Where the line containing "Where should I" appears, start repeating, and continue exactly through the last line below, adding nothing. Include no pictures.

Collection entries
╭──
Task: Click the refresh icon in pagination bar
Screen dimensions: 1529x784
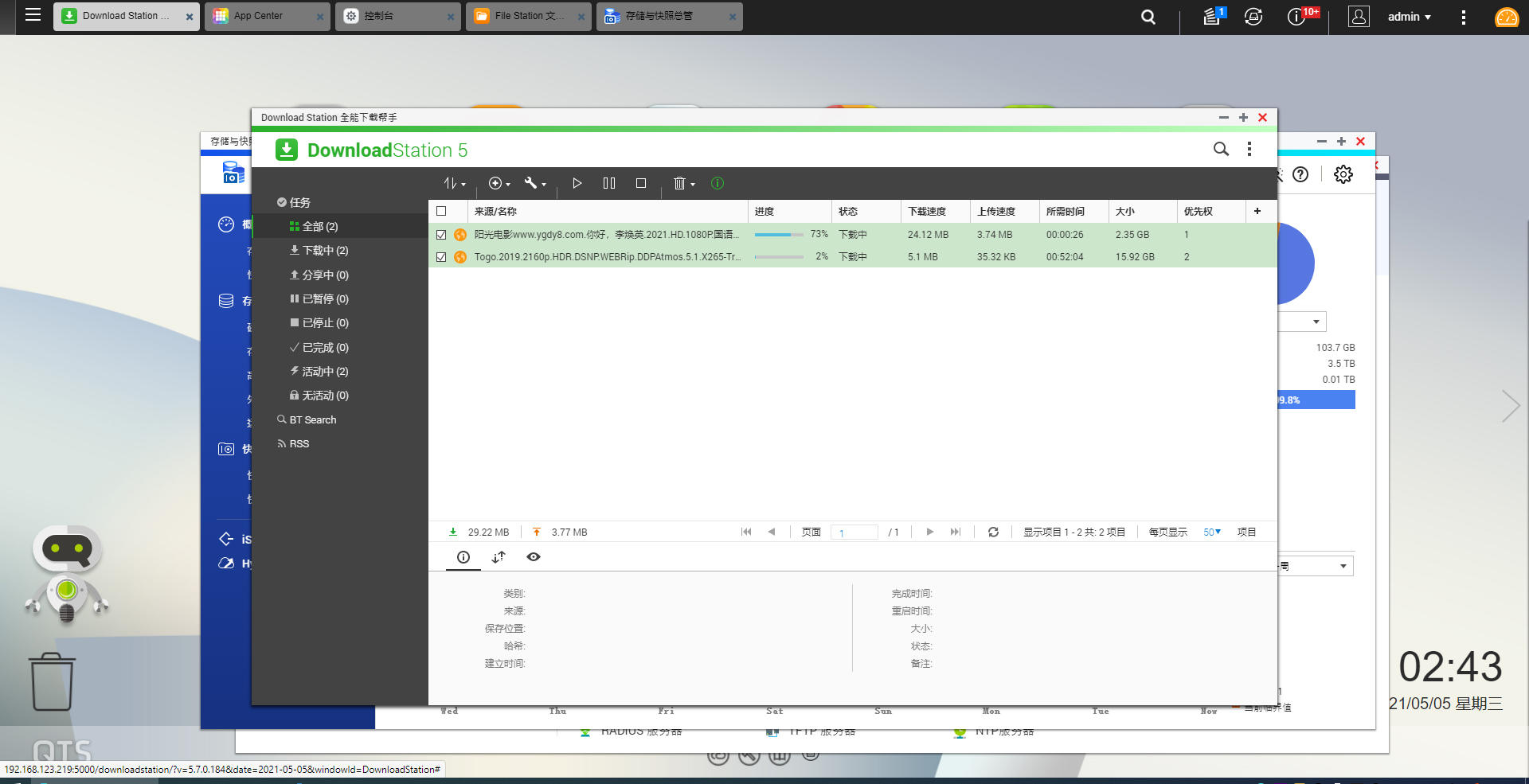Action: [x=993, y=532]
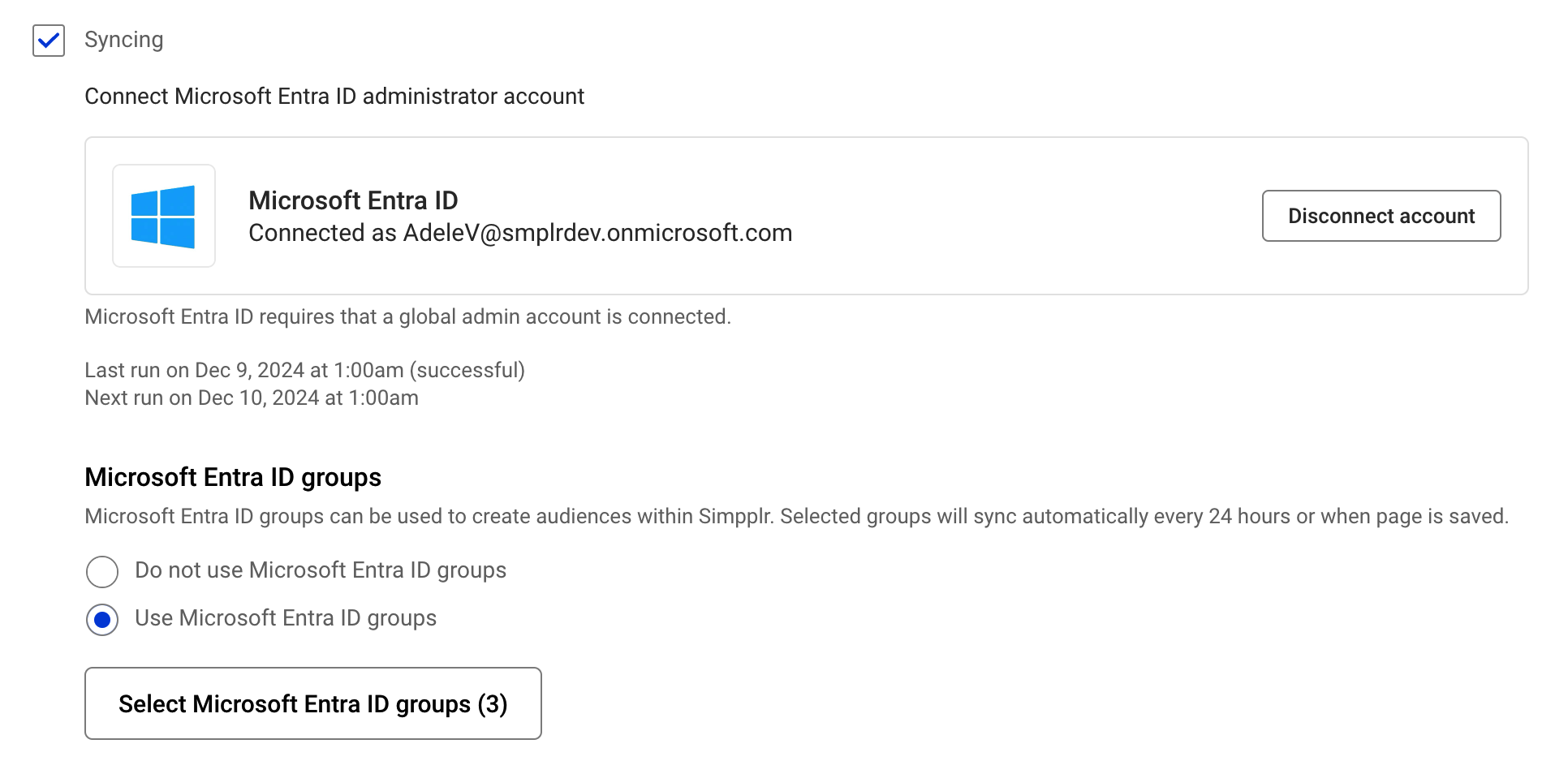Open Select Microsoft Entra ID groups (3)

pos(312,703)
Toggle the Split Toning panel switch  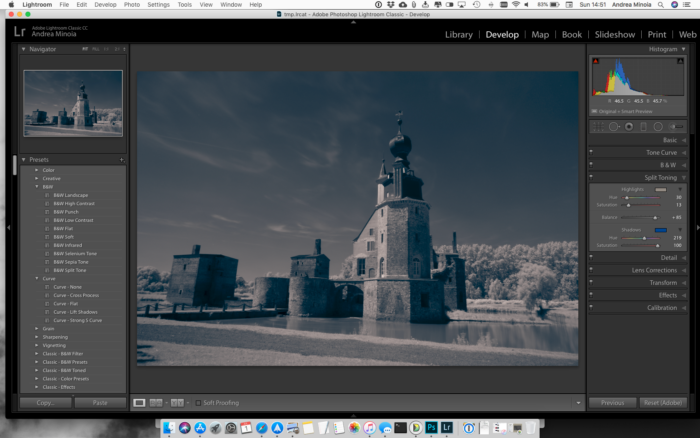click(591, 177)
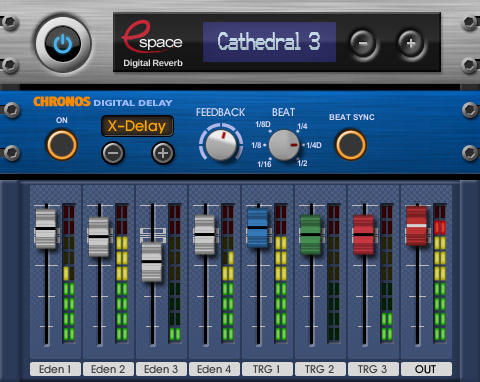Click the FEEDBACK knob
Viewport: 480px width, 382px height.
pyautogui.click(x=221, y=144)
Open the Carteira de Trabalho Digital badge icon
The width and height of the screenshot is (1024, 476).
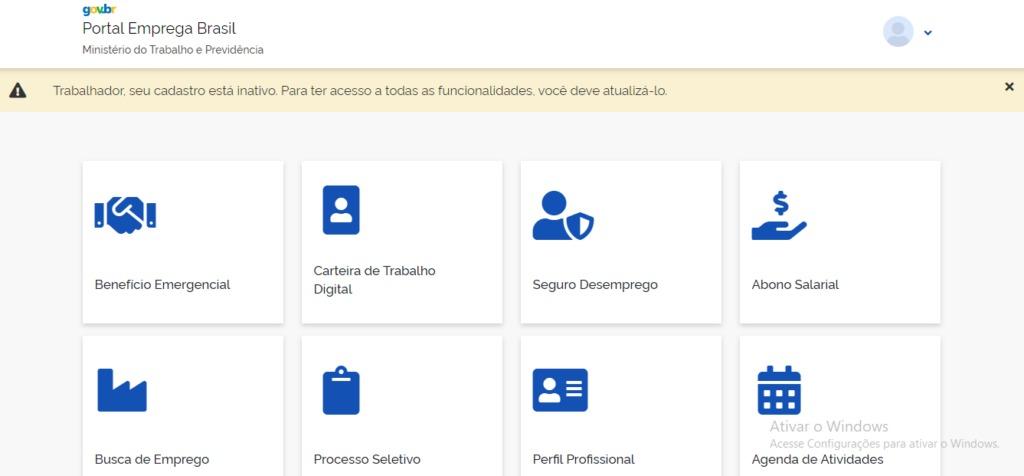click(340, 210)
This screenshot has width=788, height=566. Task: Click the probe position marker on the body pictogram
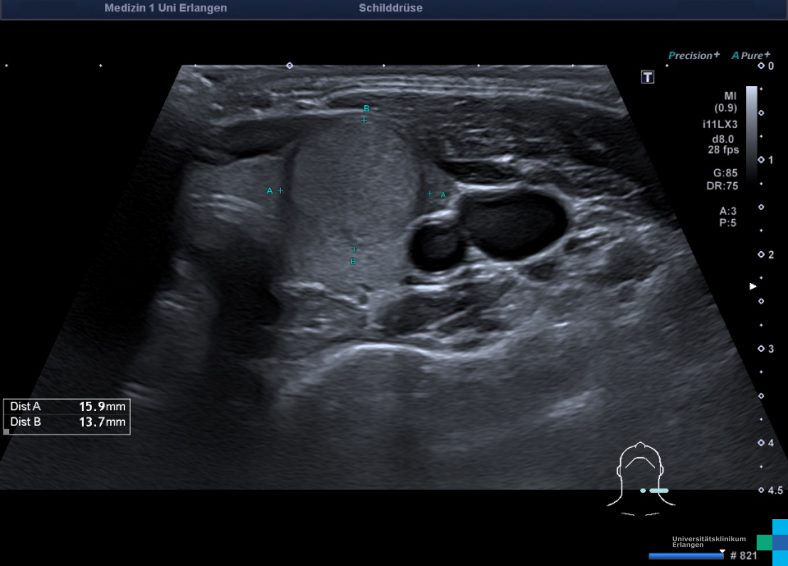point(657,490)
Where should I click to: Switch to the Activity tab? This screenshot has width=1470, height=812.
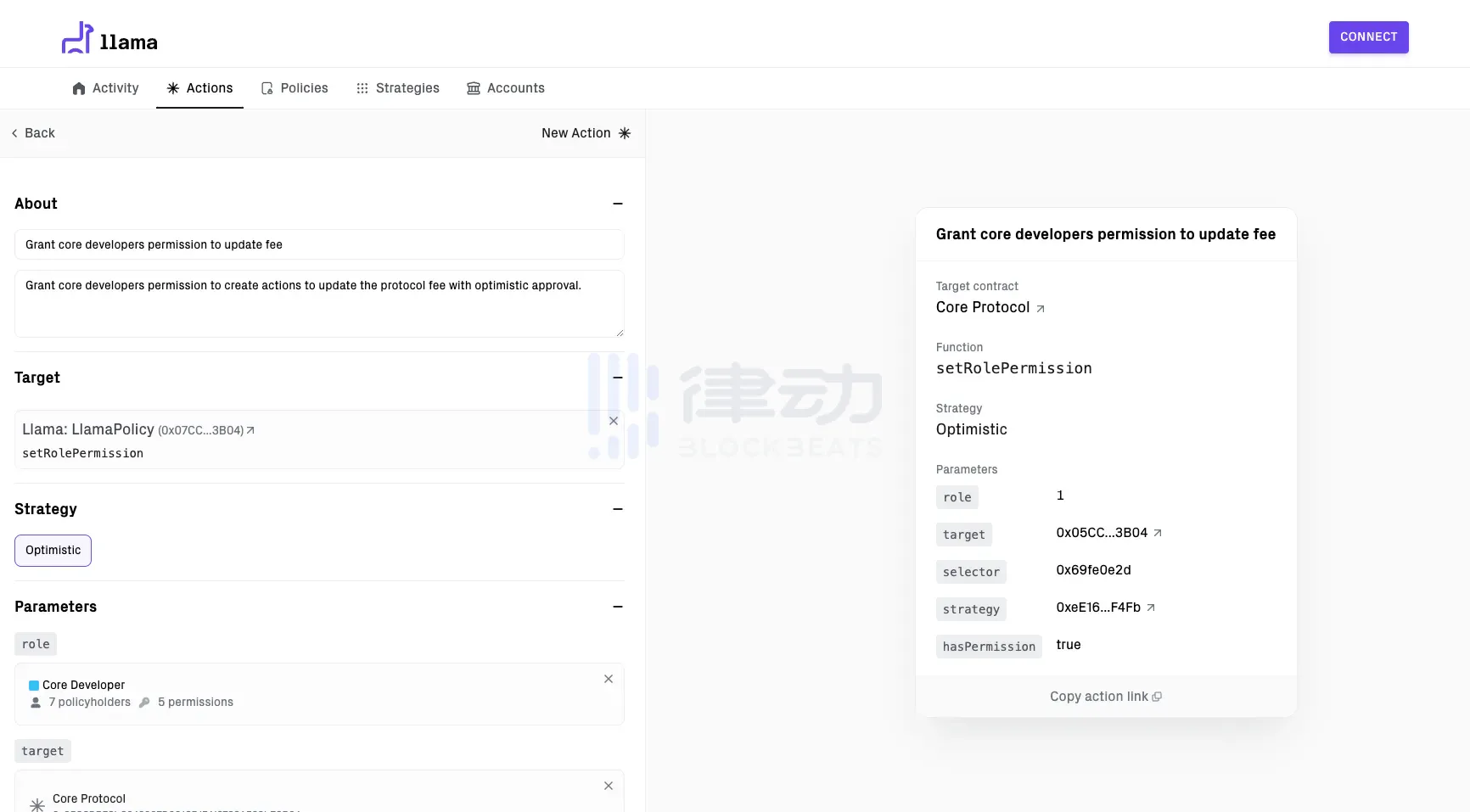pos(106,88)
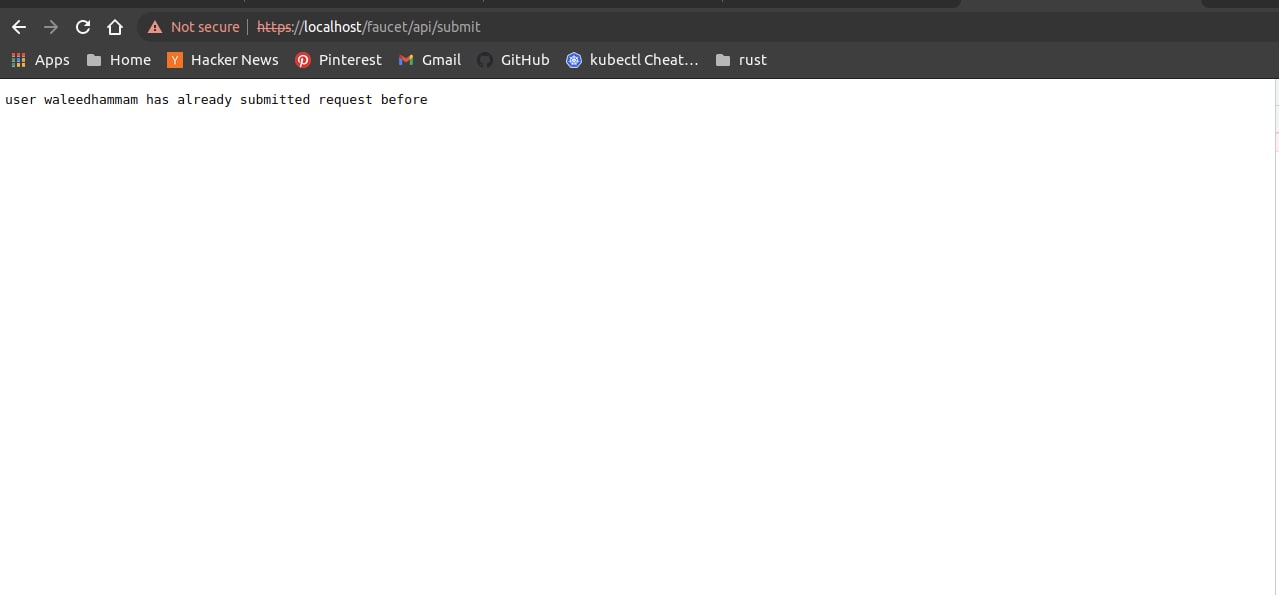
╰──
▶ ANSWER TO THE EXERCISE
Where should I click to: Switch to the Activity tab? This screenshot has width=1470, height=812.
pos(106,88)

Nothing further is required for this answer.